I don't recognize the background, so I'm guessing it's somewhere close to where we lived in the spring of 1948. My two sisters were already creating havoc in the neighborhood when I came onto the scene, exactly--today--78 years ago.
His tie is a little bold, don't you think? --almost Native looking. I don't think Dad ever walked into a room and overwhelmed the place, not that he would have wanted to. He was mild-mannered and thoughtful, by nature not judgmental, just about as good a father as I could have wished. At his funeral, a dozen people--maybe more--told me my dad was a saint. They weren't kidding.
He's been gone for a decade or so, passed without great drama, in a quiet, saintly fashion. As a believer, he was top-notch without being showy--that tie isn't like him. I think it's fair to say that he honestly tried to be the best human being he could because he believed with all his heart that's what Christ wanted of him and all of us.
We split loyalties when it came to politics. Where his ardent Republicanism came from, I'll never know. He was inescapably conservative but never mean, never Trumpian. I was in high school when I met a housewife from Madison, WI, whose husband, she told us, was in Selma, marching for racial justice with Martin Luther King. It was 1965. That revelation just floored me because she was so ordinary, probably in her fifties, no commie radical. For me, that iced it--MLK wasn't the leftist enemy Dad thought he was. There was more to the story.

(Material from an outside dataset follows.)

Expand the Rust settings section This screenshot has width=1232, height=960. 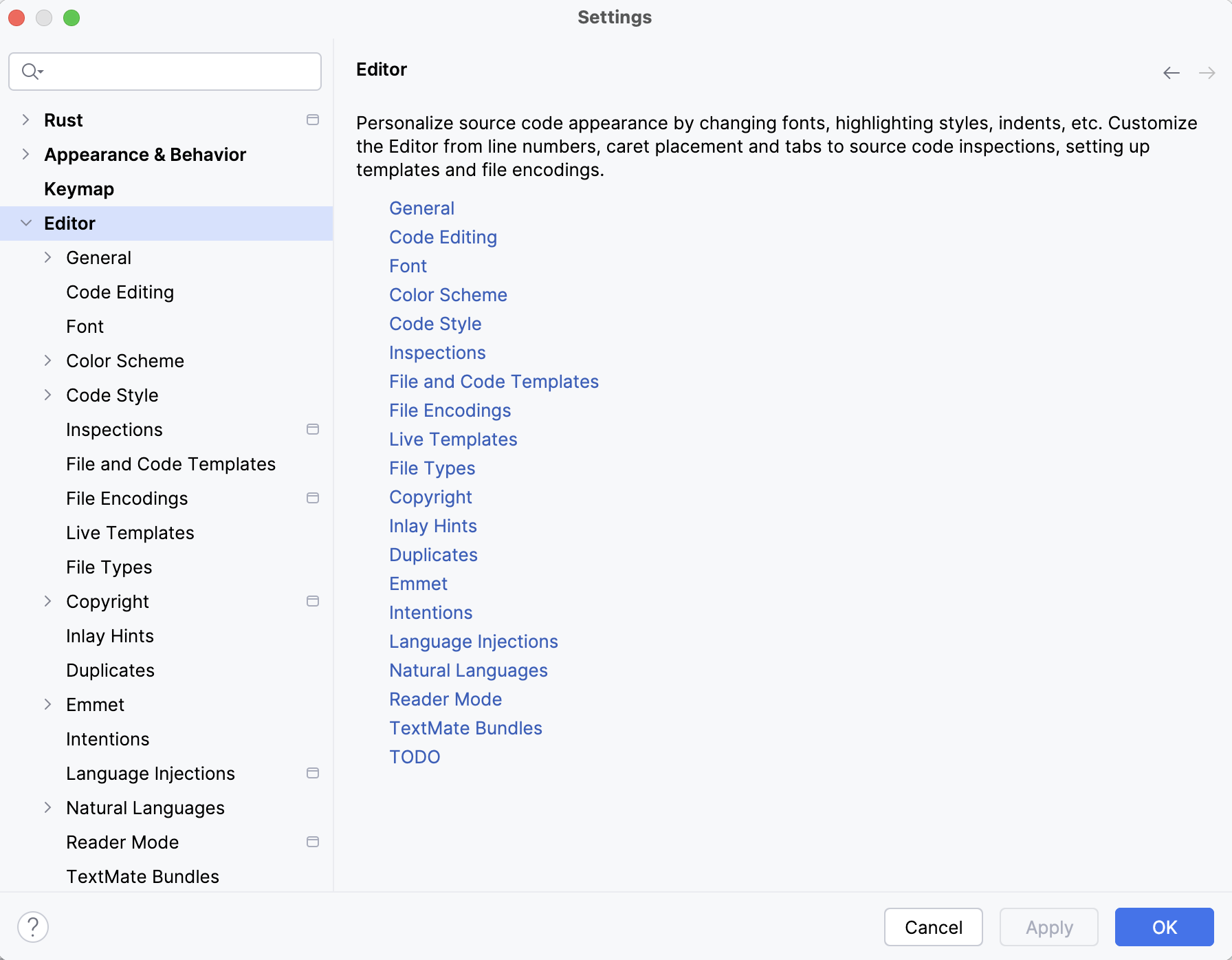[x=25, y=120]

Dad lived in a world where one's lot in life was determined by personal responsibility. Those who sweat through it, succeeded; those who didn't, did not. I don't know that Dad ever had a sense of what "Jim Crow" meant, or the legacies of slavery. He probably knew more about Calvinist theology than he did about American history.
It's sometimes hard to admit that I have become him far more than I once might have guessed. Even when I thought his shadow wasn't around, it was--and still is. I'd love a trike right now--something I could ride through the trails all around our new place. On Saturday, I went out to a bike shop with such specialties, got myself an intro to biking for people with my infirmities. When we talked price, I balked--after all, what would my dad think of his son putting that kind of money into a fancy trike with an electric motor? He wouldn't have said no--he wasn't judgmental; but his hesitancy had its own language. He still has a hand in every major decision I make.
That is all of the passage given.